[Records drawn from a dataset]
■ ■ ■

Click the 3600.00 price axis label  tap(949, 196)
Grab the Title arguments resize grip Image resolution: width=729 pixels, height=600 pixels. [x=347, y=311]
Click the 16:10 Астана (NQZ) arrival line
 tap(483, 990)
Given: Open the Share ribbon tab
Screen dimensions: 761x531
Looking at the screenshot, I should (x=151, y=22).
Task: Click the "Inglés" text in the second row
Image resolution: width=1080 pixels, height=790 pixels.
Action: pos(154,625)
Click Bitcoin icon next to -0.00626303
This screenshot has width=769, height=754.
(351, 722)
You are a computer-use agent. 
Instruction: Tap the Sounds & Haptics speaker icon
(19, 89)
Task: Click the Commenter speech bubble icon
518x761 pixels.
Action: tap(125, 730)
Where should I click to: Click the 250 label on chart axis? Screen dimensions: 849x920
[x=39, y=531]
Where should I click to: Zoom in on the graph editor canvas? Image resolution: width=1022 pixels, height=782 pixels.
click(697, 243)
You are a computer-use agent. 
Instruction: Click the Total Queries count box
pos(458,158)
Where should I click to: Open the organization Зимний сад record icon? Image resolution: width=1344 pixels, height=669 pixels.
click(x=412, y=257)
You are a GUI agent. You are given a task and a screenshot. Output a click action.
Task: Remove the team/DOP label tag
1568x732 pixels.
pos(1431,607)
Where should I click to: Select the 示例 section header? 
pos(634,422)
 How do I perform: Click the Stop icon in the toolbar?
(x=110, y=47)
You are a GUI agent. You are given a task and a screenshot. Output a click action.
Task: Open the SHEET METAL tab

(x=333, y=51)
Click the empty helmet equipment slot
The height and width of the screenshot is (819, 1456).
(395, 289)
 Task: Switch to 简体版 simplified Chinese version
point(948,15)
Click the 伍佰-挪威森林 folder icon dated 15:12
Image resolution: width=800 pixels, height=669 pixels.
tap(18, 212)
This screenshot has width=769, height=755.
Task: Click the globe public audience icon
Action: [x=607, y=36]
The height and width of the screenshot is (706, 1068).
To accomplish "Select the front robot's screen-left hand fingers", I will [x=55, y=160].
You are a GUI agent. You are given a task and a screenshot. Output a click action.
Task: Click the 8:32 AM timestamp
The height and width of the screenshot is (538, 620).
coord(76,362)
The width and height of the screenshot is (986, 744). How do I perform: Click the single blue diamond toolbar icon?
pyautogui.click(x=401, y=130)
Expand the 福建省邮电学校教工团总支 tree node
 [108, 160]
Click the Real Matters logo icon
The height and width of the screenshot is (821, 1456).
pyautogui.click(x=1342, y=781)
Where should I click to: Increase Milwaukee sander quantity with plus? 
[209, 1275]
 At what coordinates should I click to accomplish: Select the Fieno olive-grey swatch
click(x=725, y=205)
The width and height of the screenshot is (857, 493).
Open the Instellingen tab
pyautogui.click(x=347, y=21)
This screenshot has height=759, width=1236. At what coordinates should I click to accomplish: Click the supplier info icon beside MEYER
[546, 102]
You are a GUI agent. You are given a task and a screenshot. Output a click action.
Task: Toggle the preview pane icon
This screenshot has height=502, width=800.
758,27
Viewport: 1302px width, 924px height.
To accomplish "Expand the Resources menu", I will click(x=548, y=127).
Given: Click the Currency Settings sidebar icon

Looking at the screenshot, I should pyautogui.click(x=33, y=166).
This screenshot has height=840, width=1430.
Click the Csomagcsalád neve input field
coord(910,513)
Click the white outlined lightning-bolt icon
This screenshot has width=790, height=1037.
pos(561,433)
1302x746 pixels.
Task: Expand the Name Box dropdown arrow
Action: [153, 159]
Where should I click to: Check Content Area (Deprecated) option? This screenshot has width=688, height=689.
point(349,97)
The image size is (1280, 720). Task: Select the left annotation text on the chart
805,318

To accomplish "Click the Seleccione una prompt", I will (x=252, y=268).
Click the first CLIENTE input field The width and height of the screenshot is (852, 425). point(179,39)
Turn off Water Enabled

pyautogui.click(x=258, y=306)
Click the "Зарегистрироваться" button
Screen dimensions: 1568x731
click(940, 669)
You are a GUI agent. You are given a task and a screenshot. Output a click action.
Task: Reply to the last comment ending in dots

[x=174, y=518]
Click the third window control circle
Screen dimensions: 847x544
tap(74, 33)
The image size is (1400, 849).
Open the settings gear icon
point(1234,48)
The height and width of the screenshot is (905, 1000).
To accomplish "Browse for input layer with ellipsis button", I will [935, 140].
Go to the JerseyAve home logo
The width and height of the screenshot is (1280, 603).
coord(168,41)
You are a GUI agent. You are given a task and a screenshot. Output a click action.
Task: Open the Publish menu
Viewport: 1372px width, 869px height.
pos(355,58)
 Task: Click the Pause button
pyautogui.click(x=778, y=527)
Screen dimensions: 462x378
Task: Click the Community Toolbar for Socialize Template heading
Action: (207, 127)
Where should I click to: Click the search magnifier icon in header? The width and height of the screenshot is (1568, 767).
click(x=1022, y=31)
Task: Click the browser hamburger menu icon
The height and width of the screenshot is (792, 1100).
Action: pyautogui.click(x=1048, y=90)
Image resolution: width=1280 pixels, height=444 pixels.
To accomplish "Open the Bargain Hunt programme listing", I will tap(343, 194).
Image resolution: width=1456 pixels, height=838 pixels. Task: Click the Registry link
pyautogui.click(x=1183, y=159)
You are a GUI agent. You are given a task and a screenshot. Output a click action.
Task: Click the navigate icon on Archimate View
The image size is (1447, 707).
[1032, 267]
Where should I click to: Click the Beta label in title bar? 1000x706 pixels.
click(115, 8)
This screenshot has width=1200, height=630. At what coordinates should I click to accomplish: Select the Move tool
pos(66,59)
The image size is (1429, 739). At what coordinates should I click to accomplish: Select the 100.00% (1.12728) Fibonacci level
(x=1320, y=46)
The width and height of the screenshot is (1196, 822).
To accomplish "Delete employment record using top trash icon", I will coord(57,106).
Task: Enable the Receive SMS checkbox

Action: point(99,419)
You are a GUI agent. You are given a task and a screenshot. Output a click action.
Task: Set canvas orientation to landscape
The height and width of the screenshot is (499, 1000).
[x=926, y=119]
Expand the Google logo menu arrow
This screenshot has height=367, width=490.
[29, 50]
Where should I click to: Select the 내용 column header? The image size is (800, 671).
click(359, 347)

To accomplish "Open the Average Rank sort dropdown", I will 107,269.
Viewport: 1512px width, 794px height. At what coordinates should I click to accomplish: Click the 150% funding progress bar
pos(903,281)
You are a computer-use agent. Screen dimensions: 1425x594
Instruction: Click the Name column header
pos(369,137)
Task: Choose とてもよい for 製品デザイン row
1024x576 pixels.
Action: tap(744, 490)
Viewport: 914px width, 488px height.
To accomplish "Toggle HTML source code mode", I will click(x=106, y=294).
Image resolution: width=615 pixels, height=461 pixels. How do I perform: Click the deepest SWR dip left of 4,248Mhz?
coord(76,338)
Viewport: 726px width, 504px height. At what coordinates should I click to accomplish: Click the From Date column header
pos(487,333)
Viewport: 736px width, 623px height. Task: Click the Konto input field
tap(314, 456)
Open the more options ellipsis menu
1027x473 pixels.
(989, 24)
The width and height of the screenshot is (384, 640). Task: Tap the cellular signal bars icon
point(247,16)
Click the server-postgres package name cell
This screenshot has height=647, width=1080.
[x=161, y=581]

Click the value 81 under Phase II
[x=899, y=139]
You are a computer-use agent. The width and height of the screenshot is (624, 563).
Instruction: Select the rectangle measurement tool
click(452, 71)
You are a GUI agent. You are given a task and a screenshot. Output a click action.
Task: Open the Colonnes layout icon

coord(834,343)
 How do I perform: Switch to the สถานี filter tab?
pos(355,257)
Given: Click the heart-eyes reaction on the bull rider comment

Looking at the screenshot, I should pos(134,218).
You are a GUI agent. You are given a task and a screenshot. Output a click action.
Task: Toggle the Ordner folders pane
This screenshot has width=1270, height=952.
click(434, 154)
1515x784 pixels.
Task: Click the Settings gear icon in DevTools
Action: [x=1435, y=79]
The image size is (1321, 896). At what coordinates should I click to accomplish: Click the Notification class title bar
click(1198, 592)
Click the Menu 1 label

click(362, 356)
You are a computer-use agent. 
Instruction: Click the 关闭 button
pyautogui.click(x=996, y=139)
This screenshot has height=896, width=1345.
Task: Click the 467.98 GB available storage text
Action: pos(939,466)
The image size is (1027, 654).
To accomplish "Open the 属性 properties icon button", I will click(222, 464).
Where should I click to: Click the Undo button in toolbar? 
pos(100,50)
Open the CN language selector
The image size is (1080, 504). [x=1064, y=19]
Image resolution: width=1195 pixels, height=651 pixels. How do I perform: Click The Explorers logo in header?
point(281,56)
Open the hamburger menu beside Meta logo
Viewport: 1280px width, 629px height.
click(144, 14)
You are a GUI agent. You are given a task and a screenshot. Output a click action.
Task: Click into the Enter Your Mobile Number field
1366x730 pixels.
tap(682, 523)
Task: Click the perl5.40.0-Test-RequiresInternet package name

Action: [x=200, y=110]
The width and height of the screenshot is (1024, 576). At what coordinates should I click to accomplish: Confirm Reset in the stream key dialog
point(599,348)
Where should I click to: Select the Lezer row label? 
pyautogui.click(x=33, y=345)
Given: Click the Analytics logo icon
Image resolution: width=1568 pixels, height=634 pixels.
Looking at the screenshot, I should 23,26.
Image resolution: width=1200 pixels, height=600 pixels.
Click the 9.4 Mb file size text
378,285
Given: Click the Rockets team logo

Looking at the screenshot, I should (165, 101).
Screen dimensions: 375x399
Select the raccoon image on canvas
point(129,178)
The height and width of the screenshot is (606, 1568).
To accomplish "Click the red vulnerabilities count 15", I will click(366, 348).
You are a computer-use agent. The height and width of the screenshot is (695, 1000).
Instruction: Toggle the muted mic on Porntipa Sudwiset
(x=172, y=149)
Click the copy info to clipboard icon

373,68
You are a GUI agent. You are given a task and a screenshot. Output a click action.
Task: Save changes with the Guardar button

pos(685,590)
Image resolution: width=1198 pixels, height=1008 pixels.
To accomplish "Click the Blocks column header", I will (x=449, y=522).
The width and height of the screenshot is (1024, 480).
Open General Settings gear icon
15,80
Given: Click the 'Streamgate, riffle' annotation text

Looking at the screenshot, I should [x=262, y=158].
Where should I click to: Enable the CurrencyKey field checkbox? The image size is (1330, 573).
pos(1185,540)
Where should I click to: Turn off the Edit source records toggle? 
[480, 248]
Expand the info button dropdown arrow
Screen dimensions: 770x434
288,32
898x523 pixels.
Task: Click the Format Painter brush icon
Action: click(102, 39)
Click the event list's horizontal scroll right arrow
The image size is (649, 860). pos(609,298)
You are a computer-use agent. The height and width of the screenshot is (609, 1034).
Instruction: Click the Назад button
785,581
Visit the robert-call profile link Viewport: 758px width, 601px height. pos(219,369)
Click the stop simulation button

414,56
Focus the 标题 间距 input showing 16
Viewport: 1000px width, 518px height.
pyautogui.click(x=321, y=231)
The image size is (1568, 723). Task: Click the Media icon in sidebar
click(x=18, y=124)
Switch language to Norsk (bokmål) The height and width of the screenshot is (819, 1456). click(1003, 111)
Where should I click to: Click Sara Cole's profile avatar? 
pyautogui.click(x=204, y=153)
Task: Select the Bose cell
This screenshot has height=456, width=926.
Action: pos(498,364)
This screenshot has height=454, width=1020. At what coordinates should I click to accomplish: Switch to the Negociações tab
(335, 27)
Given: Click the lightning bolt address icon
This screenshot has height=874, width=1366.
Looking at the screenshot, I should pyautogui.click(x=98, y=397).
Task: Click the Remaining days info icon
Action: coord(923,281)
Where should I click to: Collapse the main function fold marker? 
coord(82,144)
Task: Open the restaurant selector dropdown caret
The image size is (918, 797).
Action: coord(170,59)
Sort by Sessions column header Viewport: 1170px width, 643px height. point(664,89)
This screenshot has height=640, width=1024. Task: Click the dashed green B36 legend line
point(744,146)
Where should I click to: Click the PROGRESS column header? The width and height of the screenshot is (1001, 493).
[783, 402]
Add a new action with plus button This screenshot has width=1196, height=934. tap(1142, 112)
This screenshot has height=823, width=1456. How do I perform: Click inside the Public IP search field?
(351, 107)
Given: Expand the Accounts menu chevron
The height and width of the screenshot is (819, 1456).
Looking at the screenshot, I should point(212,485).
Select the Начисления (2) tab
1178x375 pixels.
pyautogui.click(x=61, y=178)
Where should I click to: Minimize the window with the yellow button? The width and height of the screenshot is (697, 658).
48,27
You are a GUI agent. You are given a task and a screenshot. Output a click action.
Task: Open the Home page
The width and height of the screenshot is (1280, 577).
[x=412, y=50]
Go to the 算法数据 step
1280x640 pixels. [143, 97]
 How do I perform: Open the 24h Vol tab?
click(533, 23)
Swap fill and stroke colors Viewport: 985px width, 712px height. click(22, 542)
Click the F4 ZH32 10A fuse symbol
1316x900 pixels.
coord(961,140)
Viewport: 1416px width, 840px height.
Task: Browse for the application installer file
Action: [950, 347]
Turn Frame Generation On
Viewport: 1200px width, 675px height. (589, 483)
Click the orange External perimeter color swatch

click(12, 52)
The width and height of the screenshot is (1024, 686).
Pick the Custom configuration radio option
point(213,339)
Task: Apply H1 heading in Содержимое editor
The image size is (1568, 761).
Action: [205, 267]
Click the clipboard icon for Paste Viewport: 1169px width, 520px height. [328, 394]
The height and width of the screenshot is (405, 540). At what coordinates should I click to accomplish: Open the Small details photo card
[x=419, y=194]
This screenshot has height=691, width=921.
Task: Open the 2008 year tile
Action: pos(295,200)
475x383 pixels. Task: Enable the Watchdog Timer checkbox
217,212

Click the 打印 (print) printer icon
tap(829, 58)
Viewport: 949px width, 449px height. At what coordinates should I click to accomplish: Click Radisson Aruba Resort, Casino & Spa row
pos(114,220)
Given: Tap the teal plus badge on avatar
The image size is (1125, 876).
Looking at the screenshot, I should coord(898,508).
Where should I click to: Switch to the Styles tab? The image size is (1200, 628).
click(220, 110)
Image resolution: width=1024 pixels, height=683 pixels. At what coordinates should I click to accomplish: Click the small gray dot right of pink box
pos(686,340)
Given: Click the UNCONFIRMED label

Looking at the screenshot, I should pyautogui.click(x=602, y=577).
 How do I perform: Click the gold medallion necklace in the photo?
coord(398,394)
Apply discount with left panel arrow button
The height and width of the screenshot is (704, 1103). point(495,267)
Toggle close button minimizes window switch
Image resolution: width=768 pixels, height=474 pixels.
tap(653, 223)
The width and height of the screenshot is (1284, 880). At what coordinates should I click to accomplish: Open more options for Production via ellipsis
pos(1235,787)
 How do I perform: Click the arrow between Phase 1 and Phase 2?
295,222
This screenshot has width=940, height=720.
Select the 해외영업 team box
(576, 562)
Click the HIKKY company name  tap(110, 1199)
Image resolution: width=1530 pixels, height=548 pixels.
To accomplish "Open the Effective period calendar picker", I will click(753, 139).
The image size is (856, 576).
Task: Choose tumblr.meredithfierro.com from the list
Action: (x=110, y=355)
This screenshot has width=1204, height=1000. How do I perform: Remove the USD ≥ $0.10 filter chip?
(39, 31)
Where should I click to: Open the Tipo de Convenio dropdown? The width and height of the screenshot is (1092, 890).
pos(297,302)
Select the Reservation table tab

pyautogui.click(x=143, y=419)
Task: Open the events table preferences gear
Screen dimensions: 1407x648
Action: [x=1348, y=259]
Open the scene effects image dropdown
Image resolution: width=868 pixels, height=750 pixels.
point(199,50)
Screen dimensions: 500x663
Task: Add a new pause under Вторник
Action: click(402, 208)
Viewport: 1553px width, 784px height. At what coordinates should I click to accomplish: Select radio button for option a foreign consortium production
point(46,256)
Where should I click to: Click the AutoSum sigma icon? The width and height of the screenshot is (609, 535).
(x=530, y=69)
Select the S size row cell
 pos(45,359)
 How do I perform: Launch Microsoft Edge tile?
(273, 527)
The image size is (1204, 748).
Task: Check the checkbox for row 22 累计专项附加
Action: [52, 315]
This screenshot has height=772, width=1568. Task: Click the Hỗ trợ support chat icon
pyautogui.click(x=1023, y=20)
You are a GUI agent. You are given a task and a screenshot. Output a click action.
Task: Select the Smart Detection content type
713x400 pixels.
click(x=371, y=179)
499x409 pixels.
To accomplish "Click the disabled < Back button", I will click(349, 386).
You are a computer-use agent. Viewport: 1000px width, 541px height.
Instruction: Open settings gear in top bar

■ ■ ■

▸ What is required: All lines from the top of the data through the line containing "the second row" need to be retyped exactly, and nothing more.

▸ Task solution:
Click the 3600.00 price axis label  tap(949, 196)
Grab the Title arguments resize grip Image resolution: width=729 pixels, height=600 pixels. [x=347, y=311]
Click the 16:10 Астана (NQZ) arrival line
 tap(483, 990)
Given: Open the Share ribbon tab
Screen dimensions: 761x531
Looking at the screenshot, I should (x=151, y=22).
Task: Click the "Inglés" text in the second row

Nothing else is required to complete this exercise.